● **RECORDS FOR PROCESSING**

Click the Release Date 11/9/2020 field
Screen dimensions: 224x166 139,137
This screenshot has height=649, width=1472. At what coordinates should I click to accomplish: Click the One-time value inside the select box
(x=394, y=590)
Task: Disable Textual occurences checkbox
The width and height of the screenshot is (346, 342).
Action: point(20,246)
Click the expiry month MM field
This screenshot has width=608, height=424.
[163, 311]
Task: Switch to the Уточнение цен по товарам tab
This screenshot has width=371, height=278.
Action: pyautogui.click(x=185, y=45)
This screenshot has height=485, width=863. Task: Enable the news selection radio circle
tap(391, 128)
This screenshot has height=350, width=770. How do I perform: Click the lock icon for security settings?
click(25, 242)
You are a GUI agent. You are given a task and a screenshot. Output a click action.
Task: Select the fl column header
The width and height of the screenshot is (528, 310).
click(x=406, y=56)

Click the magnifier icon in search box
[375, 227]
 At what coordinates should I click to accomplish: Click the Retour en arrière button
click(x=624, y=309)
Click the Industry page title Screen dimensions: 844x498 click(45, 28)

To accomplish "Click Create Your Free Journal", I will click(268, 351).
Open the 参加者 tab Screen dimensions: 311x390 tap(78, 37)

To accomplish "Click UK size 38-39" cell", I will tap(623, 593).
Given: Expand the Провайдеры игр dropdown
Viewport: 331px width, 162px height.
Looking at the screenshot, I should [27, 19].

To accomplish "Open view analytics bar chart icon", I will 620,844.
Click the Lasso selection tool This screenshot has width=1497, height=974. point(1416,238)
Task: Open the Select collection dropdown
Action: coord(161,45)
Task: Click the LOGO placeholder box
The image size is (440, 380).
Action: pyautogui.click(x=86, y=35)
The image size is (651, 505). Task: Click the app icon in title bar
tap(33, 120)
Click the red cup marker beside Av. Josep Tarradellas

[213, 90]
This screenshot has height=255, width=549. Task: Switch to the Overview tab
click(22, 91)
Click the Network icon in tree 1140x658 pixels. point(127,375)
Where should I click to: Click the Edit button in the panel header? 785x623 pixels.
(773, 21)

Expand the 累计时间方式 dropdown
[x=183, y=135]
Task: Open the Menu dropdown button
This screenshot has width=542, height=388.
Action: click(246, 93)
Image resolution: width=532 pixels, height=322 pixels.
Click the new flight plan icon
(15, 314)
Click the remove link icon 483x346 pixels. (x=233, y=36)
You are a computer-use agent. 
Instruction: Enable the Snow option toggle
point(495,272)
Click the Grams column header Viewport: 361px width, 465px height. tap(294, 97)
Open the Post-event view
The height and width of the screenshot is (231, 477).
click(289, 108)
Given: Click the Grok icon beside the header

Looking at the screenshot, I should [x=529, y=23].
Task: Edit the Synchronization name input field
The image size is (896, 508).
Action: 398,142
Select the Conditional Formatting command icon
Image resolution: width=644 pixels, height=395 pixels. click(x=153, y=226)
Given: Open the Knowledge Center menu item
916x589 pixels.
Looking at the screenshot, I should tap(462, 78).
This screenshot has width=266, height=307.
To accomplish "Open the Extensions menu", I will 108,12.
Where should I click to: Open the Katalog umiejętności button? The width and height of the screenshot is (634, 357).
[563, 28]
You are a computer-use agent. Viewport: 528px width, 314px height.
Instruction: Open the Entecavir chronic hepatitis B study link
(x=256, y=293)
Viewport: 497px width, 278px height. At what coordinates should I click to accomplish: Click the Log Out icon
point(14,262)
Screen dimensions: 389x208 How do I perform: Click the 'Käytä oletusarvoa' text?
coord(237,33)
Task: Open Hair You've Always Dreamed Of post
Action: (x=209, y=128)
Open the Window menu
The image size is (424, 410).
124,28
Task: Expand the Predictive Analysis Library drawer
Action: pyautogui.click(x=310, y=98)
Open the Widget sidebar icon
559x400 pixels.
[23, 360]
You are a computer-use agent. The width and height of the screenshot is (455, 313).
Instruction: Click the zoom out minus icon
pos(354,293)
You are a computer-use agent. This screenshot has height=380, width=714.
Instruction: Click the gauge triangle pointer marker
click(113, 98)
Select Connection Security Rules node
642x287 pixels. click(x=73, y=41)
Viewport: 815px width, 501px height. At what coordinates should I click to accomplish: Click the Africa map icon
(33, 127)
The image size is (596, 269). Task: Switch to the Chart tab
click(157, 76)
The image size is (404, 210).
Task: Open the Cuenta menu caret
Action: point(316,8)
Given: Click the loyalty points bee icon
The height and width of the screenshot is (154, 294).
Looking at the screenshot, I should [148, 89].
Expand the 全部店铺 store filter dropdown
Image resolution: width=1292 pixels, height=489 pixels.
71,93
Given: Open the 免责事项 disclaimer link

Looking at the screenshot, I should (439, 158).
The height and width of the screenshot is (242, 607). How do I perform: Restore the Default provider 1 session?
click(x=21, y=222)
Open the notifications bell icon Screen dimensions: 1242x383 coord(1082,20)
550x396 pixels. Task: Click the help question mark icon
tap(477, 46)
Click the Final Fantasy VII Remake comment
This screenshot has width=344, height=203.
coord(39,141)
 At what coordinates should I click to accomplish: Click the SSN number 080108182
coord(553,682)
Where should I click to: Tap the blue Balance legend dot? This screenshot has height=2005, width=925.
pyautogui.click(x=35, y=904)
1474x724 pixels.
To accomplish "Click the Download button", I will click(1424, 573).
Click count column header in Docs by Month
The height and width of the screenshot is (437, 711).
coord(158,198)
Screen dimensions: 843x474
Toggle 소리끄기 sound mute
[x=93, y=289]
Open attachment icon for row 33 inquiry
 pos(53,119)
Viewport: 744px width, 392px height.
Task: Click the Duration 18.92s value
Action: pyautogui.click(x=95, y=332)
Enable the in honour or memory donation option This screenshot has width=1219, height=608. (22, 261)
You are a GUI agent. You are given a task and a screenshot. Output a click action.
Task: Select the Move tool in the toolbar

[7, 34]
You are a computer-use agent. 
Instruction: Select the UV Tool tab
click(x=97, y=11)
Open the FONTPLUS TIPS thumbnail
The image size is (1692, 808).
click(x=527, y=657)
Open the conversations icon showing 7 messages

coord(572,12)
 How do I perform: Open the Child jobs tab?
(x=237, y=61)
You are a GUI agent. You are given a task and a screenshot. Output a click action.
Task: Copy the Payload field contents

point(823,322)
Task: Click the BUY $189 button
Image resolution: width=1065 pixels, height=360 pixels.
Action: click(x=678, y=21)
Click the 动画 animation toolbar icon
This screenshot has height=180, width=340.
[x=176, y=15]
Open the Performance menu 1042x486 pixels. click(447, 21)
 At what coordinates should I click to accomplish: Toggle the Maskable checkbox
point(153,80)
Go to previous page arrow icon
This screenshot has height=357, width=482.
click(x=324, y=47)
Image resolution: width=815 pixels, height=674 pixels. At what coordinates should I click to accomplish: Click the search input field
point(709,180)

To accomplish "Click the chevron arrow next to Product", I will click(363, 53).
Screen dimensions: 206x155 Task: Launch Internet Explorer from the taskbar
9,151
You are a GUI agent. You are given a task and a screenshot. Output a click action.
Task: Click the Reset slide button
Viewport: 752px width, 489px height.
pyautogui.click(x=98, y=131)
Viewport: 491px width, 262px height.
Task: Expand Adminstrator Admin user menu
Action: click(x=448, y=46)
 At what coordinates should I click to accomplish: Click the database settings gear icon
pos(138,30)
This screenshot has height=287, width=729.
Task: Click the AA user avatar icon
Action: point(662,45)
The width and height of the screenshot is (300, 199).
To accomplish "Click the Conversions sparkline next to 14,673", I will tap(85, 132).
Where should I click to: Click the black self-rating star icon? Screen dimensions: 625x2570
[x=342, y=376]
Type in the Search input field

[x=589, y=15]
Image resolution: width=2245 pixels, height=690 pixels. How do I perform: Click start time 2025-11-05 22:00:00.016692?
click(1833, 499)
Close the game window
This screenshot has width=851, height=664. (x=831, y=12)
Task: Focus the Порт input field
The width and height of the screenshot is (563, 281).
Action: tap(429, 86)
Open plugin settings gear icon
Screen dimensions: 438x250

● **TO DO**
Show every line of the listing that includes the word "will".

● **TASK OUTPUT**
To accomplish "Click Create Your Free Journal", I will click(268, 351).
To accomplish "Click UK size 38-39" cell", I will tap(623, 593).
To accomplish "Open view analytics bar chart icon", I will 620,844.
To accomplish "Open the Extensions menu", I will 108,12.
To accomplish "Click the Download button", I will click(1424, 573).
To accomplish "Click the chevron arrow next to Product", I will click(363, 53).
To accomplish "Click the Conversions sparkline next to 14,673", I will tap(85, 132).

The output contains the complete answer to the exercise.